Norwegian writer-director Eskil Vogt’s Blind follows the psychological wanderings of Ingrid, a housewife who has recently and unexpectedly lost her sight. As the movie begins, Ingrid has quietly made a personal decision to never leave her Oslo apartment, and finds herself working on a novel in a depressed, hallucinatory, intermittently drunken stupor, emotionally adrift and increasingly unhinged.
Trylon microcinema, December 14-15
Director: Eskil Vogt
Writer: Eskil Vogt
Producers: Sigve Endresen, Jans-Jørgen Osnes, Joachim Trier
Editor: Jens Christan Fodstad
Cinematographer: Thimios Bakatakis
Music: Henk Hofstede
Cast: Ellen Dorrit Petersen, Henrik Rafaelsen, Vera Vitali
Premiere: January 19, 2014 - Sundance
US Theatrical Release: Sept. 4, 2015
US Distributor: Kimstim Films
The film subtly interweaves dramatized scenes of Ingrid’s fiction with slice-of-life scenes of her and her husband Morten’s day-to-day existence. But even the “real” scenes are themselves punctuated with exaggerated diversions into Ingrid’s anxieties and fantasies. Sometimes she imagines that Morten is in the room when he’s not there, or vice versa; at one point she daydreams a lustful embrace before bed only to be disappointed by yet another passion-free installment in their nightly routine. This deft blurring of reality and imagination comes full circle when the plot of Ingrid’s novel is revealed to be itself an extrapolation of her deep-seated paranoia about Morten’s infidelities, as he appears as a character in her writing only to quickly become the target of humiliating vengeance.
This may sound like a recipe for bleakness, and Blind is certainly not a lighthearted film. But there are moments where Ingrid’s reveries veer toward absurdity, and where the film, in turn, becomes more of a black comedy. Yet it’s hard to tell how intentional this is, and in any case, it doesn’t always work—juggling so freely between moods, the film loses some of the visceral claustrophobia that informs Ingrid’s character.
That said, Ellen Dorrit Petersen is largely fantastic as Ingrid, nailing both her vulnerability and the fragile layers of affectation and poise that allow her to sporadically convince herself she’s thinking and behaving in a rational way. Henrik Rafaelsen, meanwhile, gives a solid, nuanced turn as Morten, coming across as a distant enigma in the scenes that take place in reality, only to shapeshift many times over in the fictionalized scenes, his personality transfigured to suit the needs of Ingrid’s rotating fears and fantasies.

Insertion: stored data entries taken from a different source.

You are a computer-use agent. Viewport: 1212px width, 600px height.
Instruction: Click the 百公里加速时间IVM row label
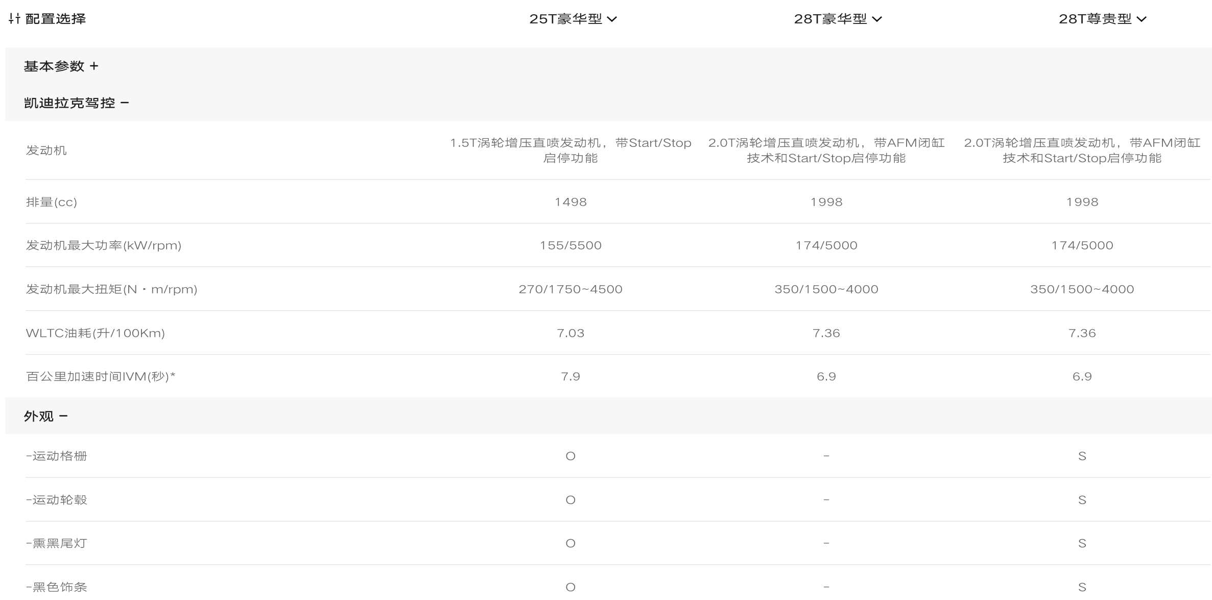point(100,377)
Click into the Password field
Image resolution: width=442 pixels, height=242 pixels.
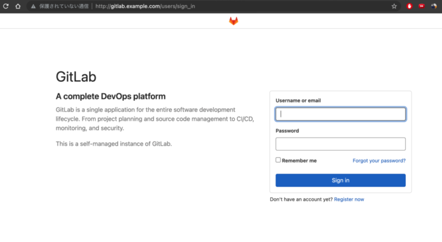click(x=340, y=144)
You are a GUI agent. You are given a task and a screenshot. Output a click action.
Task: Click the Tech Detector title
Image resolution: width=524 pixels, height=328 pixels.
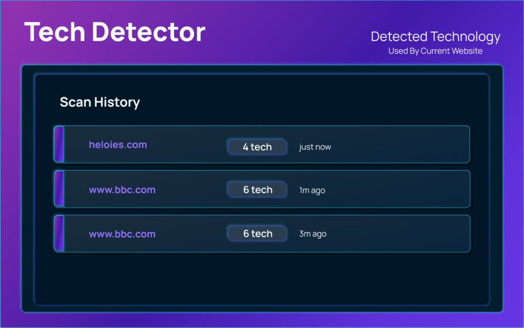point(115,32)
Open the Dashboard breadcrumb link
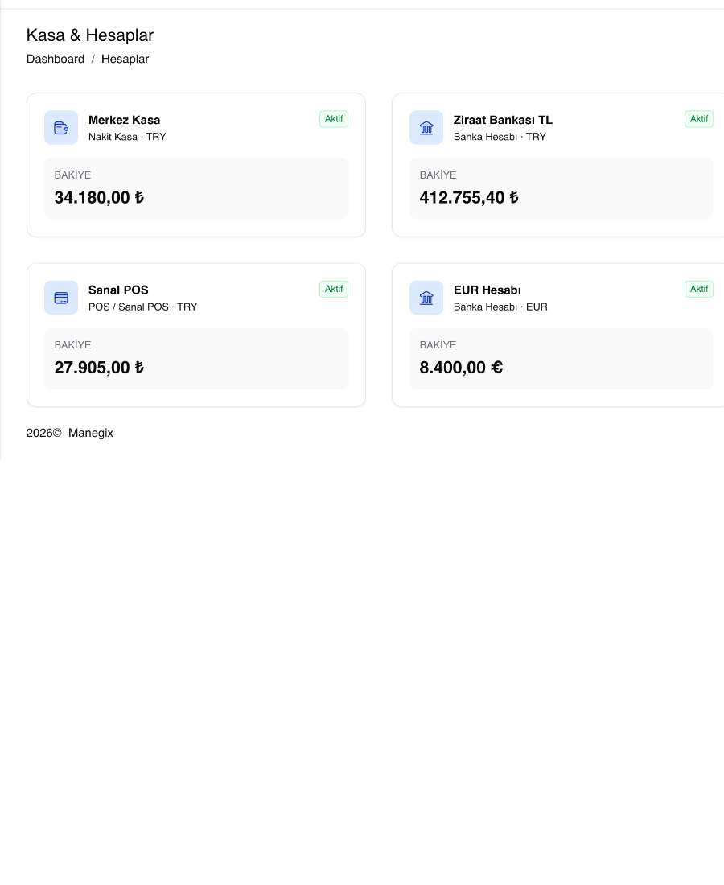724x885 pixels. click(x=56, y=59)
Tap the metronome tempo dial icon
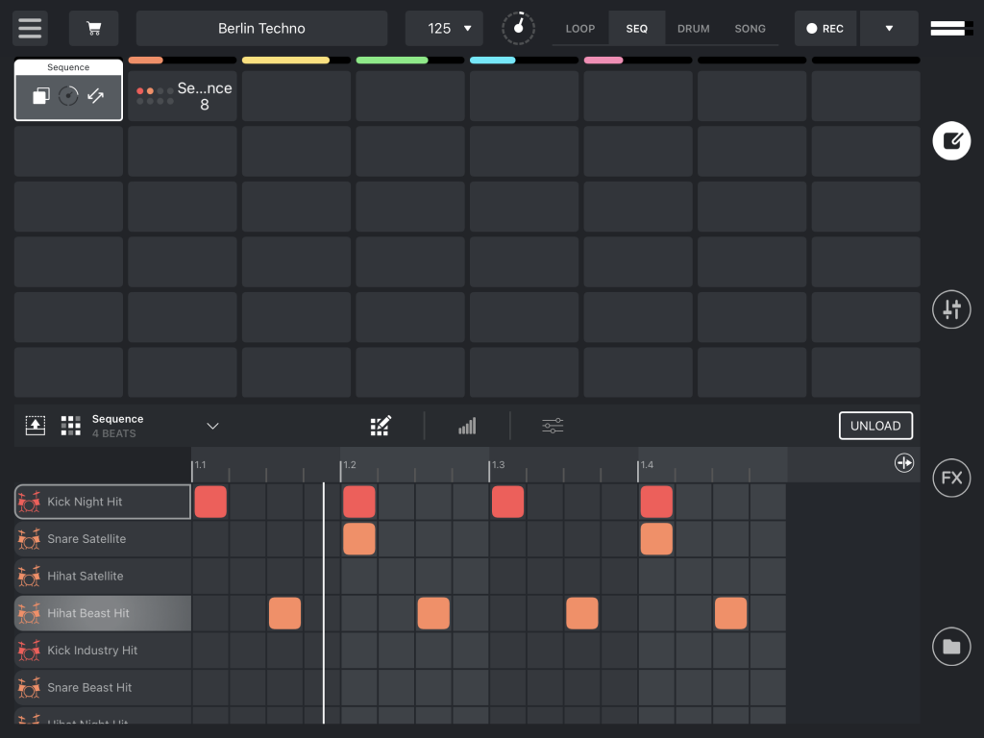Viewport: 984px width, 738px height. click(519, 28)
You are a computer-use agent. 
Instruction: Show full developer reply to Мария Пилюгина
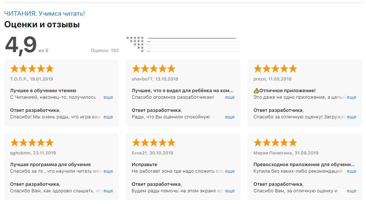click(x=351, y=191)
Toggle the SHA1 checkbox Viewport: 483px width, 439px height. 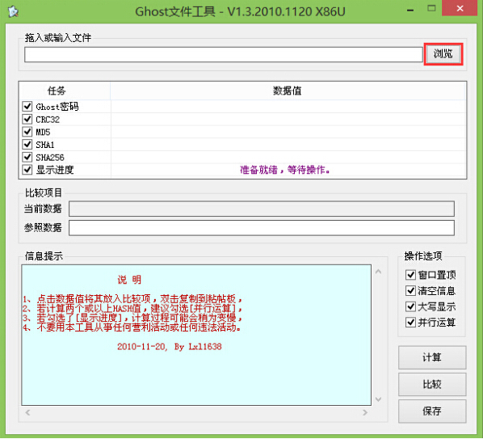pyautogui.click(x=27, y=144)
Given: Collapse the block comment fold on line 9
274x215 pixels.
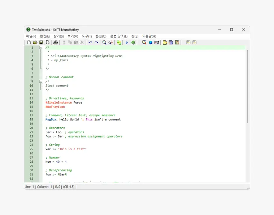Looking at the screenshot, I should point(41,81).
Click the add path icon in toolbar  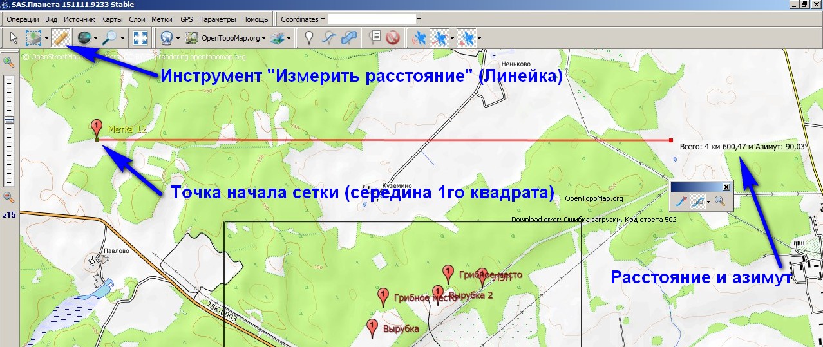tap(329, 38)
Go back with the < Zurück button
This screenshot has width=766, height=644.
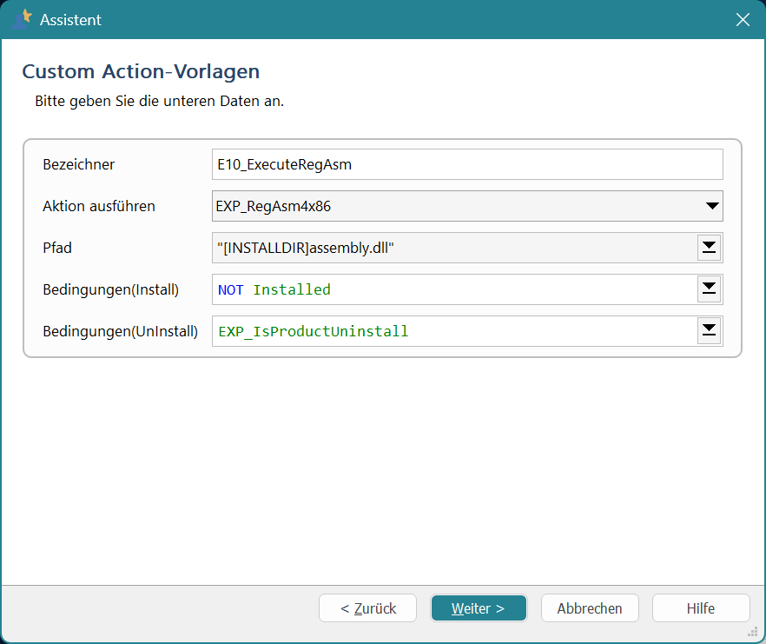pyautogui.click(x=367, y=608)

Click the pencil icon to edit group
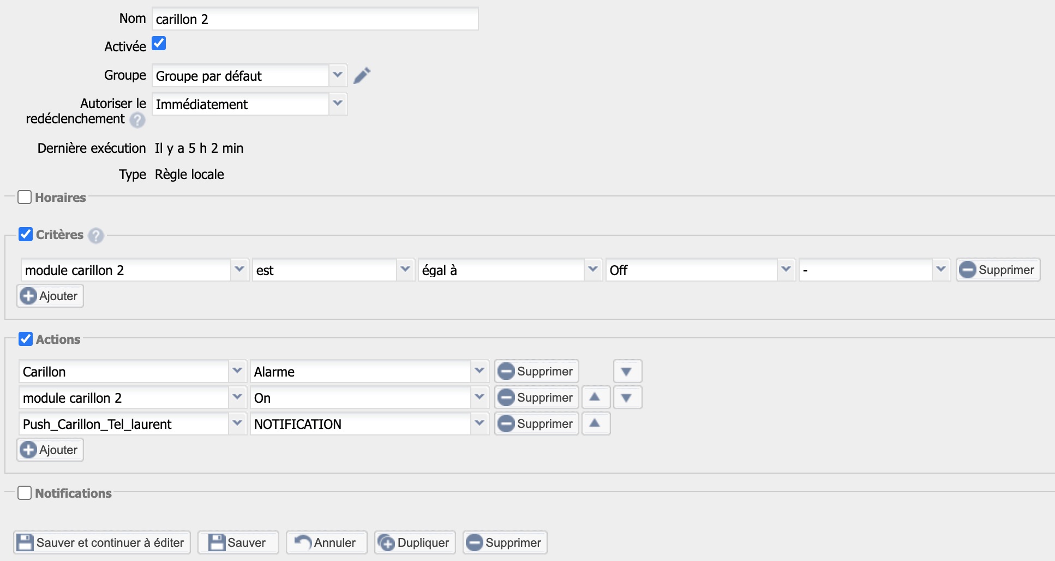(x=362, y=75)
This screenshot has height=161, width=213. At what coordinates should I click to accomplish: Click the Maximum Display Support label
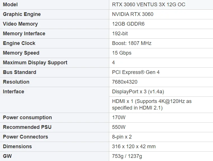tap(35, 63)
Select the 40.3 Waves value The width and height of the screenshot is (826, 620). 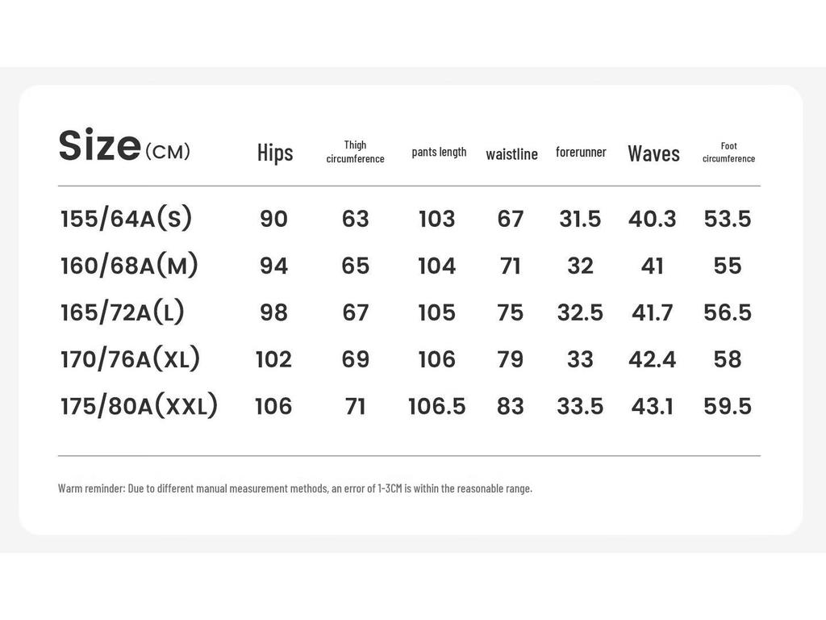652,219
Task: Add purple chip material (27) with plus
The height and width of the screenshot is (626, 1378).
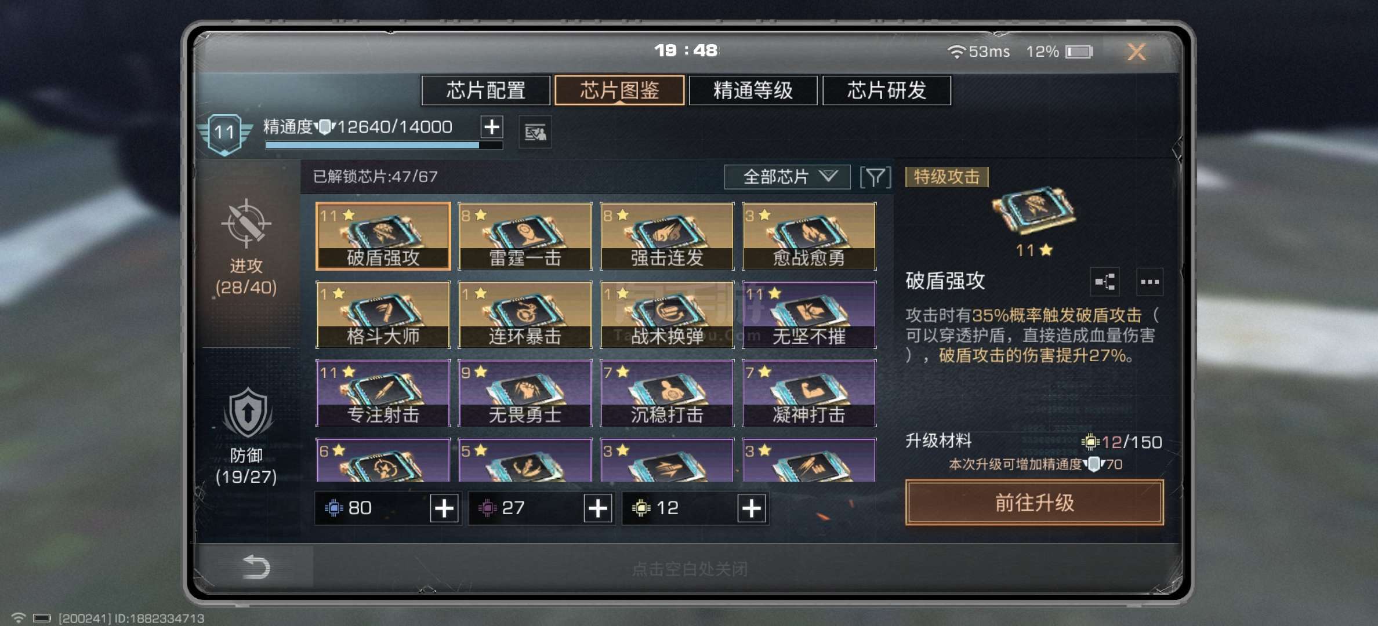Action: [598, 508]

Blind is Vogt’s debut feature as a director, but as a screenwriter he has under his belt two of Norwegian cinema’s most prominent exports of the past decade: 2006’s Reprise and 2011’s Oslo August 31st, both directed and co-written by Joachim Trier, and which together form a haunting, emotionally vivid cinematic dyad. While Reprise deals with the rushing joy, confusion, and disappointment of youth as seen through the eyes of two best friends, Oslo August 31st is a far bleaker and more solitary extension of certain of the earlier film’s thematic threads, following a single character’s tragic, possibly irreversible sojourn into depression. Blind feels like a cousin to both, but has its own visual and philosophical aesthetic—cerebral, spare, and surreal, yet no less intimate. It’s a promising start for Vogt’s career as a director, but it is guided and grounded by the sureness of his vision as a writer. While it’s not likely to be the most audacious or unique film you’ll see in 2015, it is, in its own quiet and unassuming way, one of the year’s best.